> _Texte fourni_:
——————

Dans la course au financement de l’économie réelle, les investissements privés ont surpassé l’accompagnement offert par les banques. L’offre s’élargit et devient, de fait, complexe et difficilement lisible pour le novice.
Estelle Dolla, spécialiste du private equity et cofondatrice - CEO de Private Corner nous livre quelques astuces afin d’y voir plus clair.
- La montée en puissance des fonds de capital investissement a-t-elle changé la configuration des offres disponibles ?
Estelle Dolla : Au cours des 20 dernières années, les actifs non cotés ont pris une place importante dans le patrimoine des investisseurs institutionnels ou des grandes fortunes privées. On dénote deux raisons majeures. Tout d’abord, les rendements sont historiquement plus élevés et beaucoup moins volatils que ceux des marchés cotés. D’autre part, de plus en plus d’entreprises préfèrent se tourner aujourd’hui vers le financement privé (en fonds propres ou en dette) plutôt que d’avoir recours aux financements bancaires afin de bénéficier de meilleures conditions tarifaires mais aussi d’un soutien quotidien dans le développement de leur projet. Grâce à des capacités d’investissement en hausse, les fonds sont devenus des partenaires financiers incontournables qui font battre le pouls de l’économie locale, nationale et mondiale mais aussi des partenaires stratégiques qui partagent leur réseau et leur expertise afin d’accélérer leur croissance.
Face à cet engouement, de nombreux investisseurs beaucoup moins aguerris aux contraintes et aux spécificités de cette classe d’actifs s’y intéressent. Le poids des acteurs des marchés privés dans l’économie s’est accru. Le marché est devenu plus complexe et compétitif. En ce sens, l’offre disponible s’est élargie mais devient difficilement lisible.

——————

> _Jeu de données_:
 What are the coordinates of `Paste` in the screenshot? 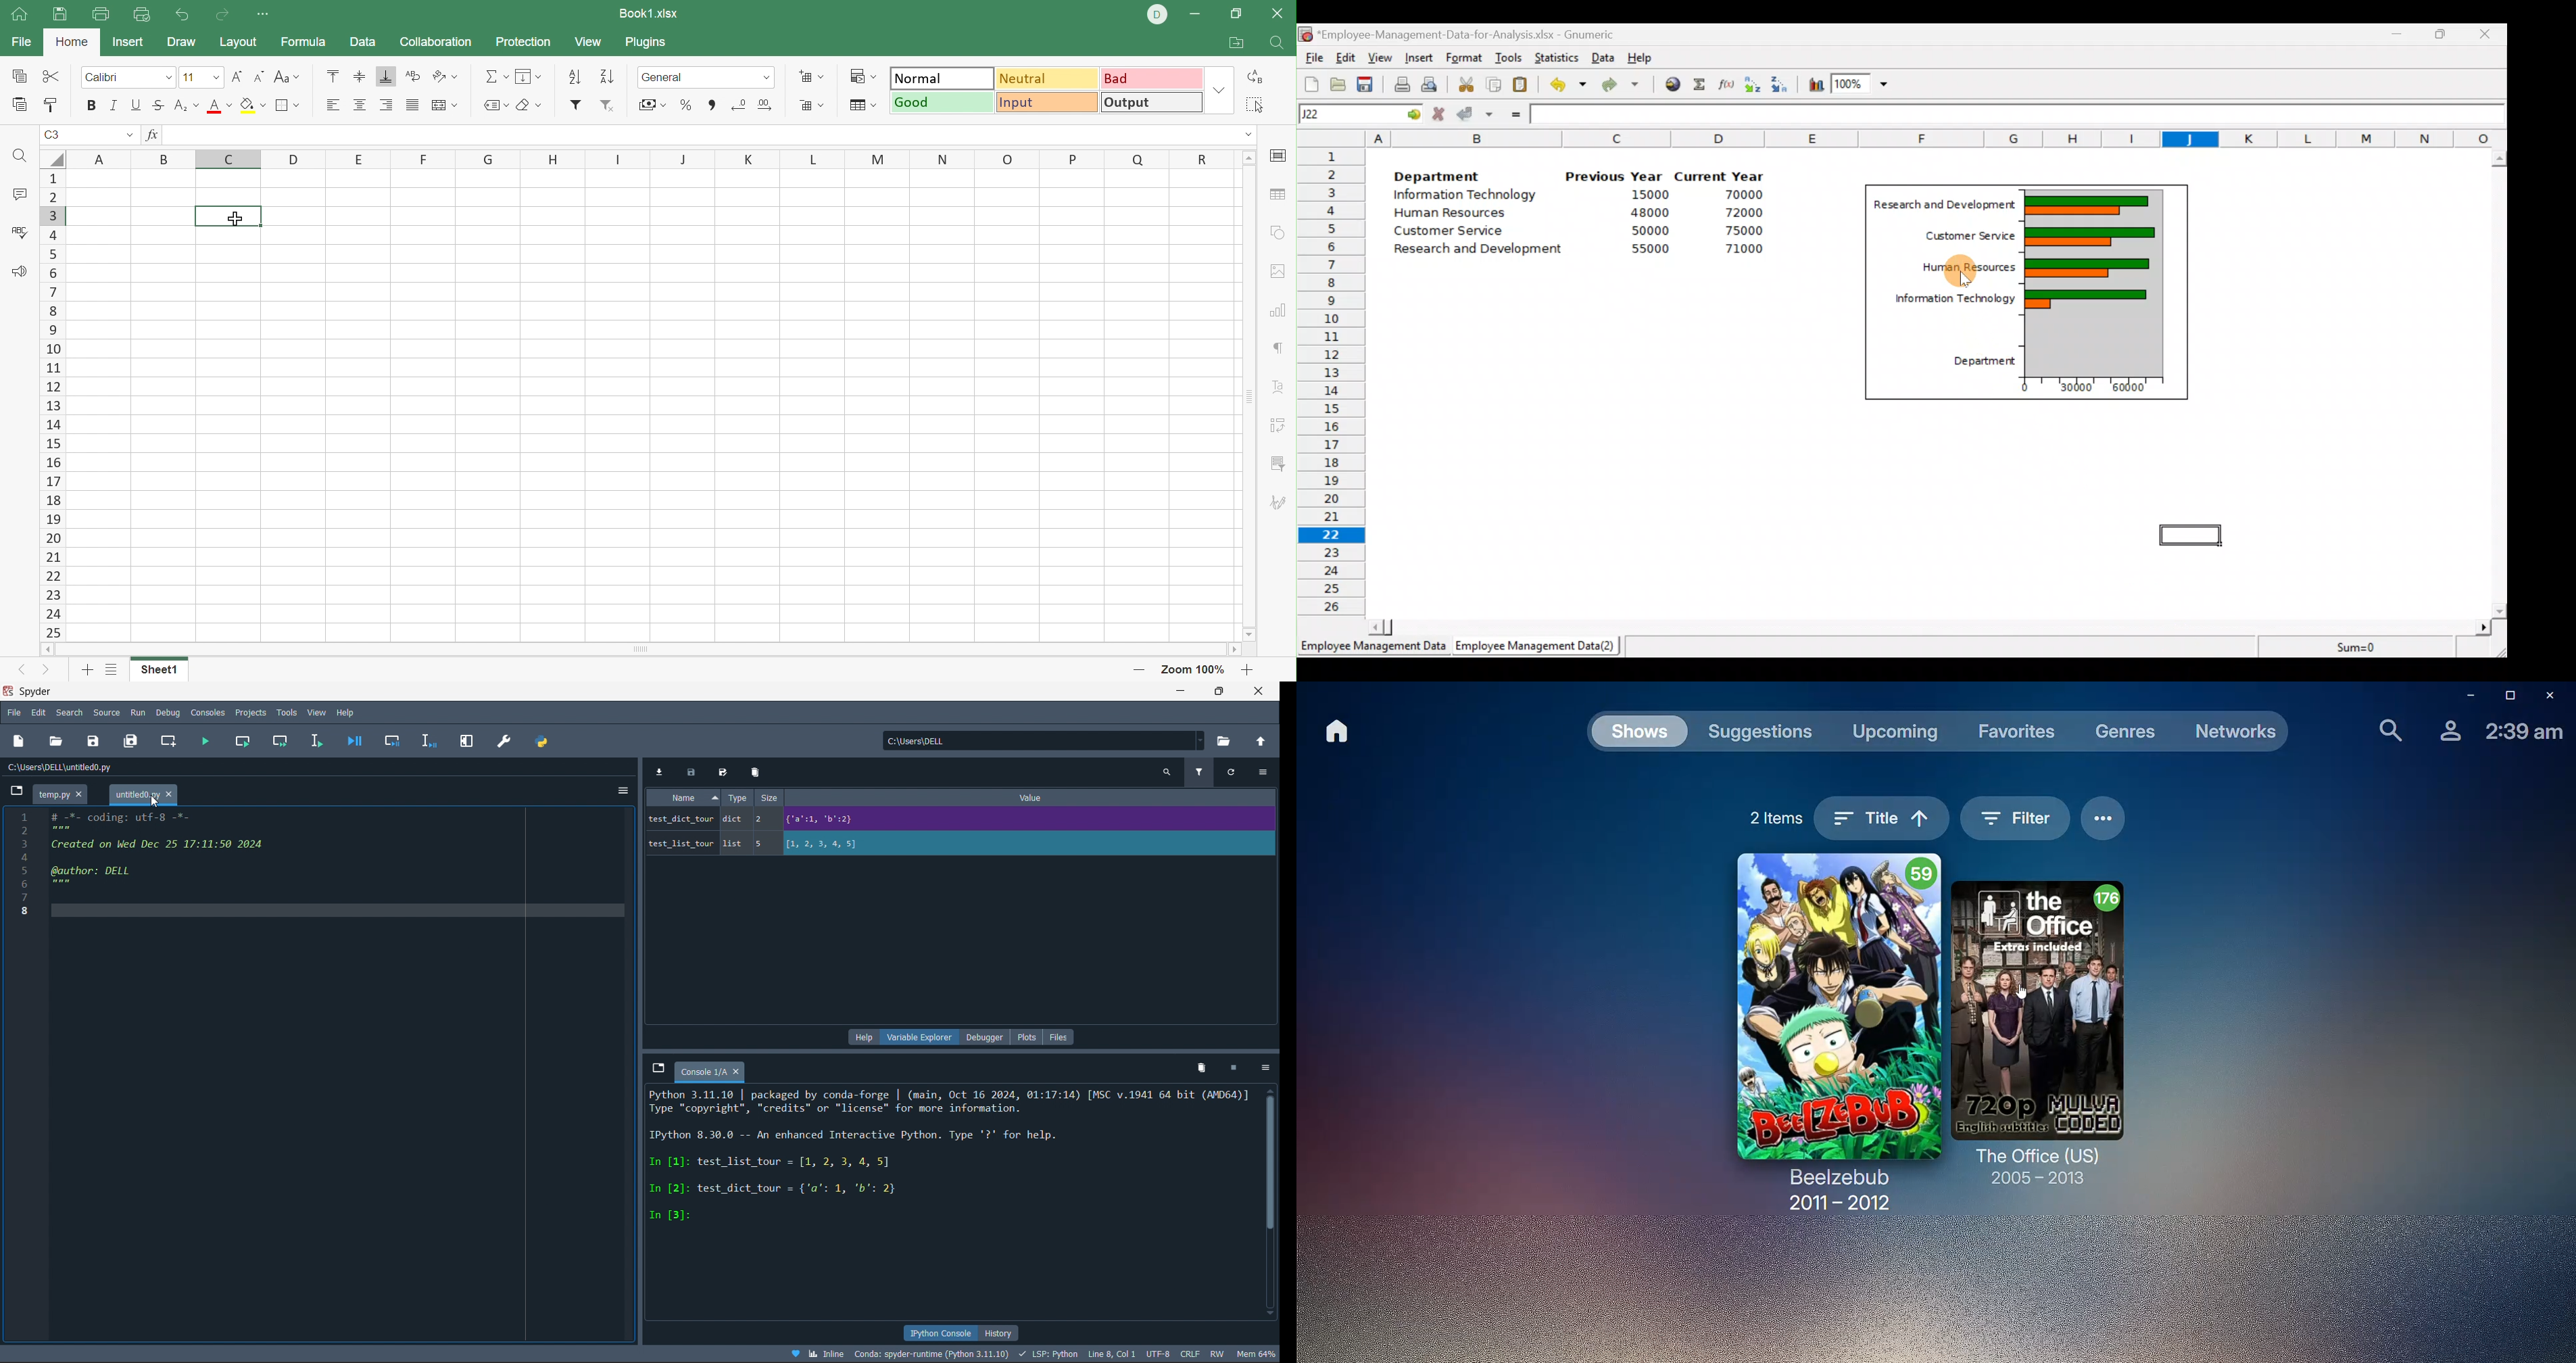 It's located at (21, 105).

——————

> _Consignes de l'exercice_:
1. D'après le texte fourni, pour quelles raisons de plus en plus d'entreprises préfèrent-elles le financement privé aux financements bancaires ? Répondez en une à trois phrases.
2. Recopiez fidèlement le passage du texte fourni, depuis « Estelle Dolla, spécialiste » jusqu'à « offres disponibles ? ».

> _Solutions par tâche_:
1. Elles cherchent à bénéficier de meilleures conditions tarifaires. Elles veulent aussi obtenir un soutien quotidien dans le développement de leur projet.

2.
Estelle Dolla, spécialiste du private equity et cofondatrice - CEO de Private Corner nous livre quelques astuces afin d’y voir plus clair.
- La montée en puissance des fonds de capital investissement a-t-elle changé la configuration des offres disponibles ?